7 ways to attract women to engage in financial advice and why it matters
Are you attracting female clients to your advice firm and including female spouses in the financial planning process? If not, read on to find out how you could be missing out on lucrative business and steps you can take to appeal to more women.
65% of the wealth in the UK will be in the hands of women by 2025
According to Schroders latest Pulse Survey, it’s predicted that 65% of the wealth in the UK will be in the hands of women by 2025. This is primarily due to wealth transfer.
With only 11% of advisers having a strategy for advising women, combined with 70% of widows who will change adviser within a year of their spouses passing, there’s a lot of money about to walk out the door over the next couple of years.
Only 11% of advisers have a strategy for retaining, attracting, and advising women
Since women are often the first recipient of a wealth transfer when their spouse dies, if there isn’t an established relationship with the female partner, you could be losing out as they transfer wealth away from your firm.
Schroders found that 54% of advisers are now concerned about the risk of losing assets due to not having a relationship with the female member of a couple and that figure is likely to rise as more advisers become aware of this information.
Ideally, advisers should be including female spouses in the financial planning process from the outset. With an established relationship with someone they already know and trust, women will be less likely to switch advisers when their husband dies.
What women want from a financial adviser
Another survey, from Canada Life, revealed what women were looking for when seeking out financial advice:
- 42% were looking for retirement planning or pensions advice
- 35% were looking for support in finding investments
- 34% for mortgage advice
- 27% for wealth and inheritance planning.
But that doesn’t really capture what women really want from an adviser. It is much more subtle than that.
Communication is important to them, so scene setting with clear explanations and examples of real life must be used to engage and bring it all to life.
The content is obviously important but so too is the tone and way in which it is delivered.
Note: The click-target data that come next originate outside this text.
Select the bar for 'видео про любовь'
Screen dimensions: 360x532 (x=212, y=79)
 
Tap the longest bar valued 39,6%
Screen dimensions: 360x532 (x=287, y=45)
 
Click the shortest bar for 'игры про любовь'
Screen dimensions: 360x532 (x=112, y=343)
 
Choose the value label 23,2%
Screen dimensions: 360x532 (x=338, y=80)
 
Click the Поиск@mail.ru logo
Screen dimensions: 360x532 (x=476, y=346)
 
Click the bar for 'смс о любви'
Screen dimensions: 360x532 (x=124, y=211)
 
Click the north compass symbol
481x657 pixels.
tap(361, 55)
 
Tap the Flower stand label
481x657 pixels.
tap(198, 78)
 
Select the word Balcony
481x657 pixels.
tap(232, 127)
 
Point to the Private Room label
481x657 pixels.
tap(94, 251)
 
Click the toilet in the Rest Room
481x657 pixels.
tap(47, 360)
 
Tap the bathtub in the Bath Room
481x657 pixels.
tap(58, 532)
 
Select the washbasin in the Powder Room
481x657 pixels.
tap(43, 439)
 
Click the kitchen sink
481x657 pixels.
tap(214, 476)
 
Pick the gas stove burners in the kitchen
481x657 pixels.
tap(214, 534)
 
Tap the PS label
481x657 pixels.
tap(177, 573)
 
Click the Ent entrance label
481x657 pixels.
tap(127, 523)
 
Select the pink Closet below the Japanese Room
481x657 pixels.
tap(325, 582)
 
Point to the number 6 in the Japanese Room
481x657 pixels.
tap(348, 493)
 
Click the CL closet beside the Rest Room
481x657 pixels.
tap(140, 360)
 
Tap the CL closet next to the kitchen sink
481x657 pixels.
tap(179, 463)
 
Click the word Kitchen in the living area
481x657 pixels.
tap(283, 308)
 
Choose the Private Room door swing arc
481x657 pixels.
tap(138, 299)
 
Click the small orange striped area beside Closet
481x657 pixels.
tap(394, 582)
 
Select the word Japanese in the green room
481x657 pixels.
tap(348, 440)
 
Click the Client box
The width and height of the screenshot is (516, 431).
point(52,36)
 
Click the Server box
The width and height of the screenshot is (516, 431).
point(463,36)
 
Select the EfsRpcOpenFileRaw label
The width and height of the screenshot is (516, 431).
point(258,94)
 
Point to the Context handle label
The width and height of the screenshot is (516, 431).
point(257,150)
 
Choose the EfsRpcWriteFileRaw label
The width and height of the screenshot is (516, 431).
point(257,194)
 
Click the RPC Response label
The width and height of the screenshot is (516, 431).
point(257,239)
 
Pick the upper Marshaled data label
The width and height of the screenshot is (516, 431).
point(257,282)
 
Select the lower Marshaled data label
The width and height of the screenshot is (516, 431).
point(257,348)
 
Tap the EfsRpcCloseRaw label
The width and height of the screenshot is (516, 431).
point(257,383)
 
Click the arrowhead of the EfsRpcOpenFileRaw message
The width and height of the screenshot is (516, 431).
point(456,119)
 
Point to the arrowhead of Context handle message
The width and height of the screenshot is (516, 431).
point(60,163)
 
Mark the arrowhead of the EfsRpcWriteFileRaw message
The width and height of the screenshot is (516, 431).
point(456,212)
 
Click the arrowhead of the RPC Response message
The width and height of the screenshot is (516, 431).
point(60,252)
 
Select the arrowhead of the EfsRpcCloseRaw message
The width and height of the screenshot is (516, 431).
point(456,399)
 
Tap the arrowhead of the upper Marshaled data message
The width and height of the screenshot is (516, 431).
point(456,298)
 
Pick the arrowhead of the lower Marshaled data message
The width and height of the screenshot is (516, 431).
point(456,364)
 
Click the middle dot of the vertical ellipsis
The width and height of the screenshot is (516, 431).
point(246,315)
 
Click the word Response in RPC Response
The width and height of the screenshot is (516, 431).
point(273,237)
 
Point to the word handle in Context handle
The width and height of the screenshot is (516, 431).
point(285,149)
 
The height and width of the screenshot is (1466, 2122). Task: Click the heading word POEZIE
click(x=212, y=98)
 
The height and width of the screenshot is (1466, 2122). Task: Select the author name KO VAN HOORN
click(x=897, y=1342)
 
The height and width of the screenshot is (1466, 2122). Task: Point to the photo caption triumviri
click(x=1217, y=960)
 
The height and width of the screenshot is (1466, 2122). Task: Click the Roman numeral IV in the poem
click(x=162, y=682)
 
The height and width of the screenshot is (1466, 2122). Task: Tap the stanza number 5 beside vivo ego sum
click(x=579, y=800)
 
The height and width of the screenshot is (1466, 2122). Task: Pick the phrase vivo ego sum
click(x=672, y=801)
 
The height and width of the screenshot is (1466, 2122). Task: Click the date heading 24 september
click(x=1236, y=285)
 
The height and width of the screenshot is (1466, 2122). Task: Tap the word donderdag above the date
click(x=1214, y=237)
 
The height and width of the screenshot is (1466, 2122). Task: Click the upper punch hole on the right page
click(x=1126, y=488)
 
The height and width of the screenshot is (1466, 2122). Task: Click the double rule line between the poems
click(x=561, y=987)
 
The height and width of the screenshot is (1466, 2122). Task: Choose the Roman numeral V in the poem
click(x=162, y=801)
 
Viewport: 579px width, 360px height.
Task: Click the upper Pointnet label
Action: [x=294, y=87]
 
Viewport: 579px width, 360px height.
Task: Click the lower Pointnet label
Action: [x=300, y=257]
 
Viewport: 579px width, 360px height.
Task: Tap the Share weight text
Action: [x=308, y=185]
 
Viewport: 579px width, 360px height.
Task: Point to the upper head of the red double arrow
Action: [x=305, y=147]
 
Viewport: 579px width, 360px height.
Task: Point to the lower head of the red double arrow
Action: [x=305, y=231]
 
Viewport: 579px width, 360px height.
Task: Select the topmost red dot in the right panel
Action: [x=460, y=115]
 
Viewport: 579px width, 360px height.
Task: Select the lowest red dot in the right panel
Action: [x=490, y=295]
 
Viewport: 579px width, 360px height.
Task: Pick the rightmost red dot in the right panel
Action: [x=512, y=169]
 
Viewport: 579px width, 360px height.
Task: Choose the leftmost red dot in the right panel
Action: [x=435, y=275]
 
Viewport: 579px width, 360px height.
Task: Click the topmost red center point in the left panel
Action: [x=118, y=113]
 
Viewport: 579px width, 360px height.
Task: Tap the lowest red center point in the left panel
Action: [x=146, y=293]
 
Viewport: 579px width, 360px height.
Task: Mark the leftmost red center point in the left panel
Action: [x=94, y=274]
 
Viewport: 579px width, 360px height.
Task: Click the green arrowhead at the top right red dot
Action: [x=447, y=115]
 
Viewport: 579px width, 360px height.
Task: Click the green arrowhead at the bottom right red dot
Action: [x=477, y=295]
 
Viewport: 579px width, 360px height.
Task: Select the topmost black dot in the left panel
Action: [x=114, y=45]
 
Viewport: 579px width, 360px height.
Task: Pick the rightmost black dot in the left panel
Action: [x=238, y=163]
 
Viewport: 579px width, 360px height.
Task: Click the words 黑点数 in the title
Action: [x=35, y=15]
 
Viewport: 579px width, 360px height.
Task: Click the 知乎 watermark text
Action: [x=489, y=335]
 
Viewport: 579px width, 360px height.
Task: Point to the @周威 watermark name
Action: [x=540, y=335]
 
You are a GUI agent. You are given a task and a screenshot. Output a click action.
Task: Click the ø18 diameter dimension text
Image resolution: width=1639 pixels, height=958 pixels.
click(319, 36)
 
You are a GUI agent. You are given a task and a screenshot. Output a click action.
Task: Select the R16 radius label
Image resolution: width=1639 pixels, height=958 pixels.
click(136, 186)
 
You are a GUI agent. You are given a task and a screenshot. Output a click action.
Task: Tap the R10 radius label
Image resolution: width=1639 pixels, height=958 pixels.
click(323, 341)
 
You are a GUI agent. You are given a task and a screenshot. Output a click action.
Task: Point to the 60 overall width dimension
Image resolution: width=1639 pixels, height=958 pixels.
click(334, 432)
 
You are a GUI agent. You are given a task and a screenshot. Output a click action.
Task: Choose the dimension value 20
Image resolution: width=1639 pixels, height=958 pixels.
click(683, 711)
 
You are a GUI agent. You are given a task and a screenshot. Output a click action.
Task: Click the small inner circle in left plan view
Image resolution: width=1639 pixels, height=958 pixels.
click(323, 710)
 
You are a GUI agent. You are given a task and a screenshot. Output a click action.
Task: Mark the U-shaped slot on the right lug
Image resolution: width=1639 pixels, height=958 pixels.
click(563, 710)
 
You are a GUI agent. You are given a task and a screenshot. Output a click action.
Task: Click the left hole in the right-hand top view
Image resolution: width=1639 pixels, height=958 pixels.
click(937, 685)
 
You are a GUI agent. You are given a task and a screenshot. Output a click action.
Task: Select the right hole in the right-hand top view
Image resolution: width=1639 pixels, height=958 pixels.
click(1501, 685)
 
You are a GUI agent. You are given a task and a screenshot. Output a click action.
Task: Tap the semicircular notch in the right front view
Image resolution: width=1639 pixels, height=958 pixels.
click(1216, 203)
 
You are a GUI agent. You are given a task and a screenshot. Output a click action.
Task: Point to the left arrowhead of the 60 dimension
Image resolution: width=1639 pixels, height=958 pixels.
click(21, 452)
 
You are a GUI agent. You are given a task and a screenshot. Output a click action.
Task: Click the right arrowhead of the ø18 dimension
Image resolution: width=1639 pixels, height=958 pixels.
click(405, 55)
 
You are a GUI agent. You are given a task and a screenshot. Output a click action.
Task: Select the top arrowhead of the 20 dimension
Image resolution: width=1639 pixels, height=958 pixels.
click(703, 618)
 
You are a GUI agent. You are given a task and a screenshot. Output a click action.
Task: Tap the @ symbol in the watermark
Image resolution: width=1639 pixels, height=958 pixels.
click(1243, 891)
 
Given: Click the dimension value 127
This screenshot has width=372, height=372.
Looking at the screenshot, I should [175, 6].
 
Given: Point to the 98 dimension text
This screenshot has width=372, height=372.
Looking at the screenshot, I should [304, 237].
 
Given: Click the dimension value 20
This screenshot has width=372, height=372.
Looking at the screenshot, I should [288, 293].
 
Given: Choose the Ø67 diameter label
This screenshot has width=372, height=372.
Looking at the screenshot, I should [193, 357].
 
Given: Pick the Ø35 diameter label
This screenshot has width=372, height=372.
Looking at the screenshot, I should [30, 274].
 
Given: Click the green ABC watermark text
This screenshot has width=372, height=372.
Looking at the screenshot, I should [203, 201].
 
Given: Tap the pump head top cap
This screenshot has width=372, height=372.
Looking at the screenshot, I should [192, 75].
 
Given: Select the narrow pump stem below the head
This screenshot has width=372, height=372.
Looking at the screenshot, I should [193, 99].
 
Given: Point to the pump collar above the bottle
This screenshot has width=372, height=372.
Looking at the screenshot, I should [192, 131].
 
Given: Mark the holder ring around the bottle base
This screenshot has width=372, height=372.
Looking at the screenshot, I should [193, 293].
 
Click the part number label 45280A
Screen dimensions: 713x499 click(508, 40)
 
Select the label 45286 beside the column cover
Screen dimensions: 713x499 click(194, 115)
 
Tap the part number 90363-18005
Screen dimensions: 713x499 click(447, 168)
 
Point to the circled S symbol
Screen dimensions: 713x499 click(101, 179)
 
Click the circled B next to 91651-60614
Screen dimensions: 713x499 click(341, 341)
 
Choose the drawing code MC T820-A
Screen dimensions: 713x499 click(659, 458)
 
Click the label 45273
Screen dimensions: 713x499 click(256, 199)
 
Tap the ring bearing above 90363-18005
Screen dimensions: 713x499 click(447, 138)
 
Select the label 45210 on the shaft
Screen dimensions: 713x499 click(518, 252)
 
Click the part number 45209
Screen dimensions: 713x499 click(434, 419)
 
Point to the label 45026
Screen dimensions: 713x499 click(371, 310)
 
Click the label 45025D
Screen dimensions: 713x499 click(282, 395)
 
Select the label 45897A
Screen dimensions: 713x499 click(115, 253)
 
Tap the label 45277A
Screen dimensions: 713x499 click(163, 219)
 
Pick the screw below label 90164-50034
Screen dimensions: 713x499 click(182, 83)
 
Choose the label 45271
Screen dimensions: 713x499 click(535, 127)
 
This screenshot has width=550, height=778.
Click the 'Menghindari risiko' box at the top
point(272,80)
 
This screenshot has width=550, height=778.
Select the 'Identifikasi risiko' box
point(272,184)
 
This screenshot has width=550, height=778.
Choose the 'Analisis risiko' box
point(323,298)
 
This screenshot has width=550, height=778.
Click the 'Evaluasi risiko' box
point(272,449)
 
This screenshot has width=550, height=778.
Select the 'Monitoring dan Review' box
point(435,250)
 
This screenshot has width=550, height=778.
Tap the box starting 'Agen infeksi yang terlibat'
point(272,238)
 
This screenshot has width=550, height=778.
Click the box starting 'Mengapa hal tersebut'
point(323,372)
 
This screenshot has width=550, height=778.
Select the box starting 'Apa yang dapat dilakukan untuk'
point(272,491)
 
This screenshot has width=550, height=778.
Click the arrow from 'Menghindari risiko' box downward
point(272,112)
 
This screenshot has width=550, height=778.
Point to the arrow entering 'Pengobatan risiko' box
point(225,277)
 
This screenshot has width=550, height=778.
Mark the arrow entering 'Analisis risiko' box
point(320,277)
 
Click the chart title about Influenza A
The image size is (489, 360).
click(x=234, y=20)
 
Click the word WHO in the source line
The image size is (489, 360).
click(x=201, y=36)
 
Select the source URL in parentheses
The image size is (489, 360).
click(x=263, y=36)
Not treating them as naïve but being empathetic and understanding of their needs.
Women’s attitude and approach to finance is often different to men. This is due to both psychology and circumstance. Women live longer, earn less, and move in and out of employment more than men. They are society’s carers, with many supporting ’30-something’ children and grandchildren.
They want to use their money to help children and grandchildren, to travel, and have experiences with their friends and family.
Additional costs also creep in with things such as paying for help with property maintenance, odd jobs, cleaners and gardeners etc.
So, getting to understand their stories, their friends and support infrastructure along with all the typical hard facts is key.
Bringing spouses into the conversation from the outset, demonstrating your understanding and helping with financial education may just enable firms to retain their female clientele, or attract them from those that don’t.
7 ways you can attract women to engage in financial advice and make it more accessible and inclusive
Personal finance can be complicated, and a financial adviser will always be best placed to help navigate life’s up and downs and help ensure we all reach our goals. But what can advisers and advice firms do to help women engage in financial advice?
Here are seven things to consider.
1. Create a warm and approachable first impression
The key thing is to ensure that you put them at ease, show that they are being listened to and that you understand their needs and concerns. Also, bear in mind that some may need more reassurance and/or explanation as they may not feel as confident or financially literate as men.
2. Understand what matters most
Many female clients want to make sure that their money is working effectively for them. They are looking for financial security, and independence. As we all become increasingly aware that the state is unlikely to be able to support us sufficiently in our retirements, women are focused on building savings and ensuring that their money is working for them.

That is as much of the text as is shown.